Tassa rifiuti da anni la paghiamo maggiorata

Sono escluse dalla TARI le aree scoperte pertinenziali o accessorie a locali tassabili, non operative, e le aree comuni condominiali che non siano detenute o occupate in via esclusiva.

Ora si aprono anche nuovi scenari: con i contribuenti di decine di Comuni italiani che hanno pagato di più e che potranno quindi chiedere un rimborso. La Tari, introdotta nel 2014 per finanziare il servizio di raccolta e smaltimento dei rifiuti, è composta da una quota fissa e da una variabile. L'errore riguarda il calcolo di quest'ultima quota del tributo.

L'errore commesso sarebbe stato riscontrato proprio nella quota variabile.

Durante il question time, è stato fatto un esempio piuttosto chiaro.

L'importo della Tari deriva da due fattori: una quota fissa (che dipende dai metri quadri della casa) e una parte variabile (legata al numero degli abitanti della casa) moltiplicata per le pertinenze della casa.

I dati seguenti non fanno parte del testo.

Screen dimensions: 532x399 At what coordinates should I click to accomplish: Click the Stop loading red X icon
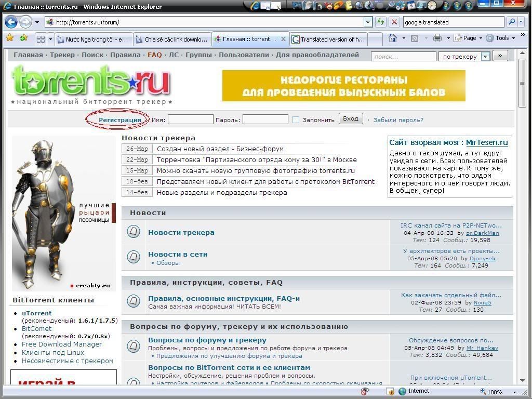click(x=394, y=22)
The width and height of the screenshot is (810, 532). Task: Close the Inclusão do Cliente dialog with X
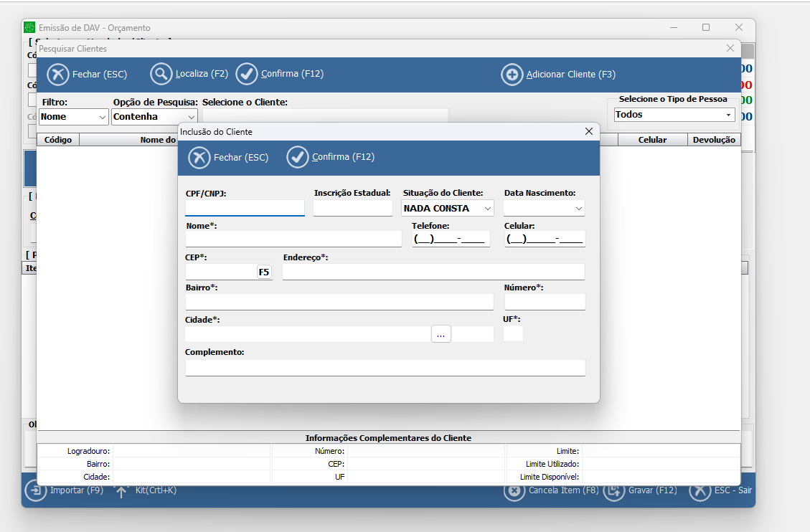[589, 131]
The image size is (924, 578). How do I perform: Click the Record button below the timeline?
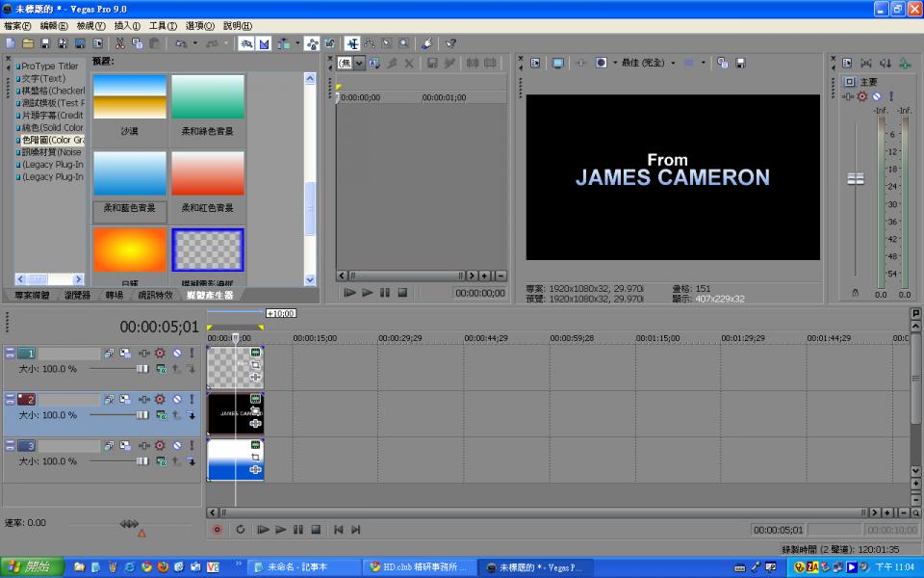[x=217, y=529]
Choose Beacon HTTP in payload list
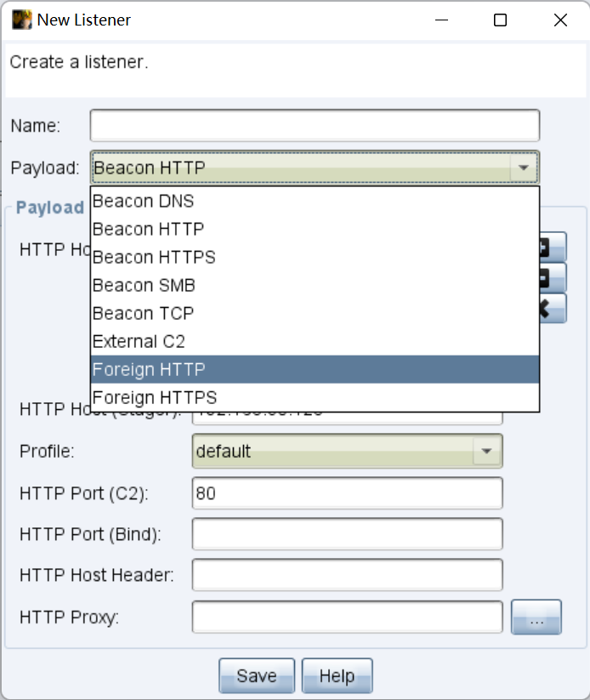 click(x=315, y=229)
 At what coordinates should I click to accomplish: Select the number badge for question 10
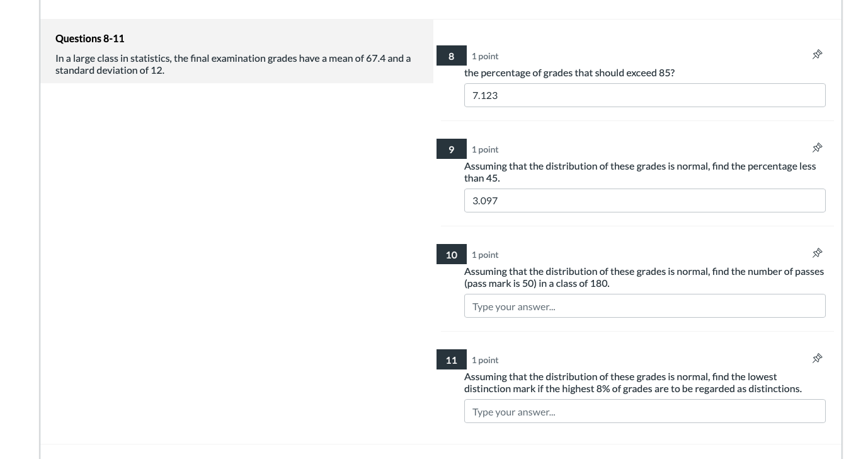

Il risultato è che sono davvero pochi i comuni in Italia che hanno applicato la normativa attuale così come realmente va applicata finendo per "martoriare" le tasche dei contribuenti che hanno finito per pagare più di quanto avrebbero dovuto.

Tra quelli che hanno imposto ai cittadini aggravi non dovuti ci sono Milano, Genova, Napoli e Catanzaro.